Problem to solve: List each distinct username that appears as a post header in the puppy thread below, in order of first appearance.

Excerpted passage:

____

# Puppies.. puppies everywhere!



## Plex (Apr 22, 2013)

So this past Saturday my family went to Bellvue to pick up these two gorgeous girls. The one with the black collar is mine (Luna) and the one with the red collar is my aunt's (Zoe).


----------



## aNisip (Apr 22, 2013)

Ashley! They're adorable! I just died from their cuteness!


----------



## Plex (Apr 22, 2013)

AndrewNisip said:


> Ashley! They're adorable! I just died from their cuteness!


They are adorable, thank you! The entire family has been a pile of goo since they came home! They're hyperactive fluffballs for sure, too! =P


----------



## BugLover (Apr 22, 2013)

They're soo cute!


----------



## sinensispsyched (Apr 22, 2013)

Congratz! I remember when I got my puppies...Awwwww....


----------



## Plex (Apr 22, 2013)

sinensispsyched said:


> Congratz! I remember when I got my puppies...Awwwww....


When did you get your's? =o



BugLover said:


> They're soo cute!


Their parents were gorgeous too, we got to meet them both!


----------



## sally (Apr 22, 2013)

The puppies are adorable! How wonderful for you, ( and the puppy)


----------



## ScienceGirl (Apr 22, 2013)

Awwwwwn! Love them up while they're little! Enjoy their "toddler on a constant sugar high" phase - you'll miss it when they become "too cool" teenagers. Joking, but they won't do it as much!

What breed are they?


----------



## Plex (Apr 22, 2013)

ScienceGirl said:


> Awwwwwn! Love them up while they're little! Enjoy their "toddler on a constant sugar high" phase - you'll miss it when they become "too cool" teenagers. Joking, but they won't do it as much!
> 
> What breed are they?


I am loving them up, they're asleep now sprawled out at my feet tired out after hours of playing outside and inside! Haha pups do grow up fast, and this "toddler" stage is just precious!

____

Given information:

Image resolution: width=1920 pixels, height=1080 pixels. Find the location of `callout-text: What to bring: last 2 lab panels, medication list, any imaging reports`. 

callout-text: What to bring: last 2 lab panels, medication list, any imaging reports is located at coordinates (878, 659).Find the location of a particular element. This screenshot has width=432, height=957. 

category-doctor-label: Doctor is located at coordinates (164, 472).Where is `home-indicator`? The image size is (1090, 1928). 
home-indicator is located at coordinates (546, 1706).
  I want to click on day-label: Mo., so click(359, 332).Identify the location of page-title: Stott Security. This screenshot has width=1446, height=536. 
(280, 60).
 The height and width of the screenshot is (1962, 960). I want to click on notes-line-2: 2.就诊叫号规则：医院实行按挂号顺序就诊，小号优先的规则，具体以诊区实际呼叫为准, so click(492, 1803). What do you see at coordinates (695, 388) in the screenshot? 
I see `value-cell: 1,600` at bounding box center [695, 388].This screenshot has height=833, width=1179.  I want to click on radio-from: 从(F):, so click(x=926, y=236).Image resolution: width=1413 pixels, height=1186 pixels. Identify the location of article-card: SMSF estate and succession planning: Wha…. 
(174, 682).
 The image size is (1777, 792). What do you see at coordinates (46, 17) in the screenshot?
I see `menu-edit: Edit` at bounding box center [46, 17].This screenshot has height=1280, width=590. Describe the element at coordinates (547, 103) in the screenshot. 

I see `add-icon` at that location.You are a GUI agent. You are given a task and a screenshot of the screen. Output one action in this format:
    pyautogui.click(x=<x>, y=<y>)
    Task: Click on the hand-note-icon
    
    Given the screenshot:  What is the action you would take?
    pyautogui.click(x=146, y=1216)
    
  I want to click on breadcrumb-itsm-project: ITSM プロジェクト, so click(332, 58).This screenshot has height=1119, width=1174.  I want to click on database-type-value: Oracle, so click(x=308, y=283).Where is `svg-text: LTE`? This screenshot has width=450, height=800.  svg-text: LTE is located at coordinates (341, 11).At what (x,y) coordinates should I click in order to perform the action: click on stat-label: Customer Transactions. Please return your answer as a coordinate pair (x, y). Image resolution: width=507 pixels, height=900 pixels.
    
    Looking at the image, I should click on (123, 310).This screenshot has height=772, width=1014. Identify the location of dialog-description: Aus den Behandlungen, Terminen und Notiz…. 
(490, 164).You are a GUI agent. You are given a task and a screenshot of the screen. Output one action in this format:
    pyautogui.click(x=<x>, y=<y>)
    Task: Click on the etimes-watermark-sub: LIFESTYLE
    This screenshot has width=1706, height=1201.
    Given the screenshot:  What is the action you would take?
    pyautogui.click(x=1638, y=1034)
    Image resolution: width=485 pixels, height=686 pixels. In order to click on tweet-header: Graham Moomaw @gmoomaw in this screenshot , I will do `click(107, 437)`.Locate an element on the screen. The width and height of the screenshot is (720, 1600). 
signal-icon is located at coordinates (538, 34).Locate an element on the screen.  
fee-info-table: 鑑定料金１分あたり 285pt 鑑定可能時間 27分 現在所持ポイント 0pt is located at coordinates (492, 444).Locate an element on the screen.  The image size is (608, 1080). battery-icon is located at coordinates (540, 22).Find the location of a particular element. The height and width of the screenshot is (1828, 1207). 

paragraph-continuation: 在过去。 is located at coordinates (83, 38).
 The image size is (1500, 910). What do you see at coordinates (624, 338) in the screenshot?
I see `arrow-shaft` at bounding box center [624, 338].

____

Reply: Plex, aNisip, BugLover, sinensispsyched, sally, ScienceGirl